C = np.linalg.solve(cov(B, k), X)

where X is a 27x1 matrix of 27 (possibly correlated) random variables of unknown distribution, cov = lambda X, k: np.dot(X.T, X) + k * np.eye(X.shape[1]), and k is a nonnegative constant minimizing the expression:

sum((X[i, 0] - np.dot(np.dot(B[:, [i]].T, drop(B, i)),
                      np.linalg.solve(cov(drop(B, i), k),
                                      np.delete(X, i, axis=0))) **2
    for i in range(27))

The drop() function is defined as lambda X, i: np.delete(X, i, axis=1).

Even More Special Case

It may be assumed that np.cov(B.T, B) is a covariance matrix of X, which follows multivariate Gaussian distribution.

At the moment the best idea I have (for a particular set of matrices) is to perform the following numerical experiment:

1. Calculate a reference matrix as an average of products calculated with high precision (e.g. `np.float128).
2. Calculate test products with lower precision (np.float64, np.float32, even np.float16),
3. Analyse errors calculated as a difference between test products and the reference matrix. The errors are expected to decline as the precision is higher.

Suggest using the formula that results in the least floating point accumulation error.
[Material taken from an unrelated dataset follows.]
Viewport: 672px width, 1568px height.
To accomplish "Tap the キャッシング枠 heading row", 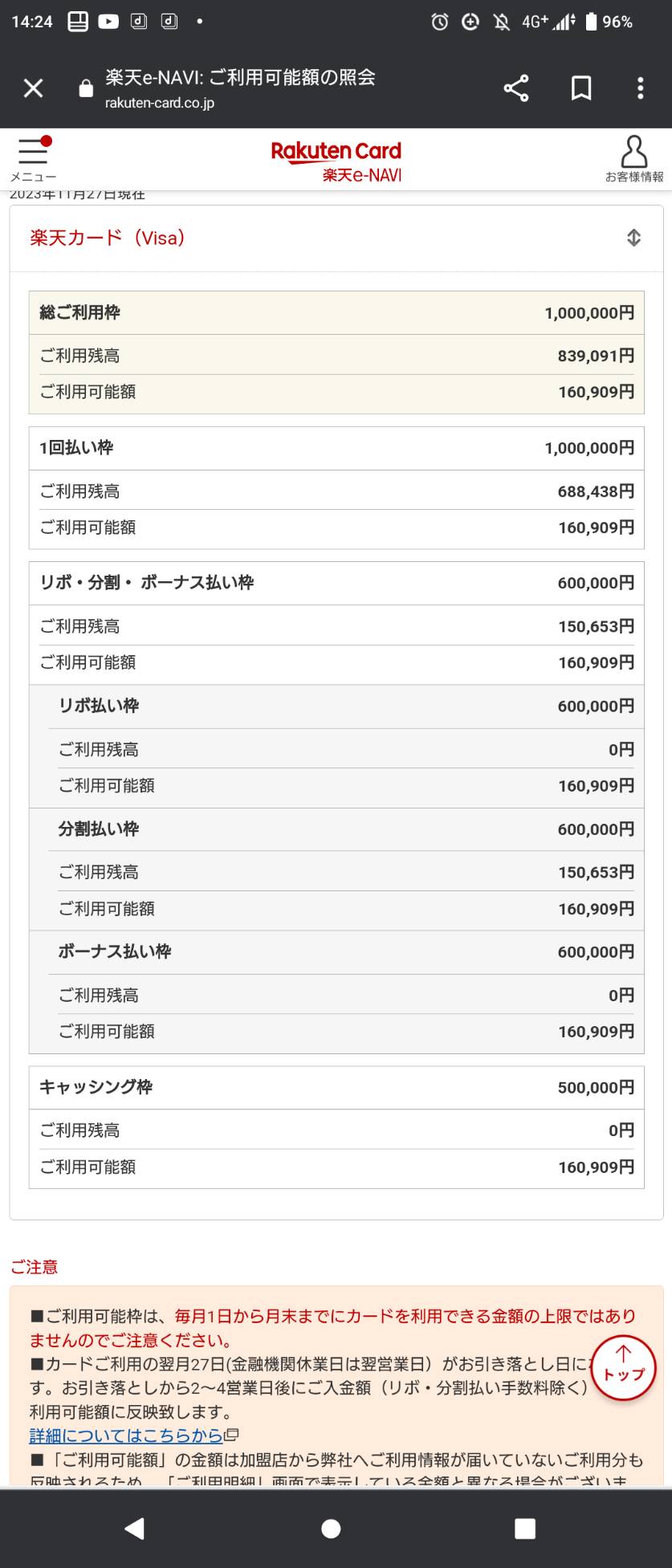I will point(336,1087).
• (AB)C : each element of (AB) is a dot-product of each row in A with each column in B. For each column in B find the ratio of the max element to the min element, then find the maximum of those per-column ratios. Call this B_ratio.
• A(BC) : let T = (BC), resulting in an 8000x1 matrix. Each element of A(BC) is a dot-product of each row in A with each [one] column in T. For each [one] column in T, find the ratio of the max element to the min element. Call this T_ratio.
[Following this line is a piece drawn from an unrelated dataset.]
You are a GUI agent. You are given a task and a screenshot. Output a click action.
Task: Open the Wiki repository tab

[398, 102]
Assuming a uniform distribution of values in A, whichever solution above has the smaller absolute ratio is the more numerically stable. i.e. if fabs(B_ratio) < fabs(T_ratio) then expect (AB)C to be better.

Rationale: Error accumulates when adding large and small numbers -- the smaller numbers' lower bits get "lost in the noise". By keeping the factors within a smaller absolute spread, the chance of losing individual small terms' contributions decreases.

Floating Point Details

When you add IEEE 754 floating point numbers z = x + y, one of these cases can occur:

1. z.exponent == max(x.exponent, y.exponent) && z.mantissa != max(x,y).mantissa which means the mantissas summed with no carry-out. No error introduced.
2. z.exponent == max(x.exponent, y.exponent)+1 which means the mantissas summed with carry-out. Lowest bit of precision is lost, resulting in error of 2^-(z.exponent - MANTISSA_BITS) introduced.
3. z == max(x, y) meaning either x or y was larger by a factor of 2^MANTISSA_BITS, resulting in the total loss of the other input (it is even below the noise threshold).

For numerical stability, you can minimize the accumulated error by sorting the numbers first, then accumulate from smallest to largest. This avoids case #3 above from occurring as often, although it can still happen.

Additional Reading

What Every Computer Scientist Should Know About Floating-Point Arithmetic

Won't multiplying three matrices always be slower than multiplying only two?

You really have only two options: (AB)C and A(BC). Since BC = const, you can have a constant T = BC of shape 8000x1 and then multiply AT without having to recalculate T.

Hm, I don't think that there's a difference in speed for different multiplication orders. The calculation count should be the same. Also I don't see a possible improvement for caching like in other matrix calculations (like for the iteration order through an array).

The only point would be to safe the np.dot(B,C) in an extra matrix if they really won't change and if you need the result in multible calculations.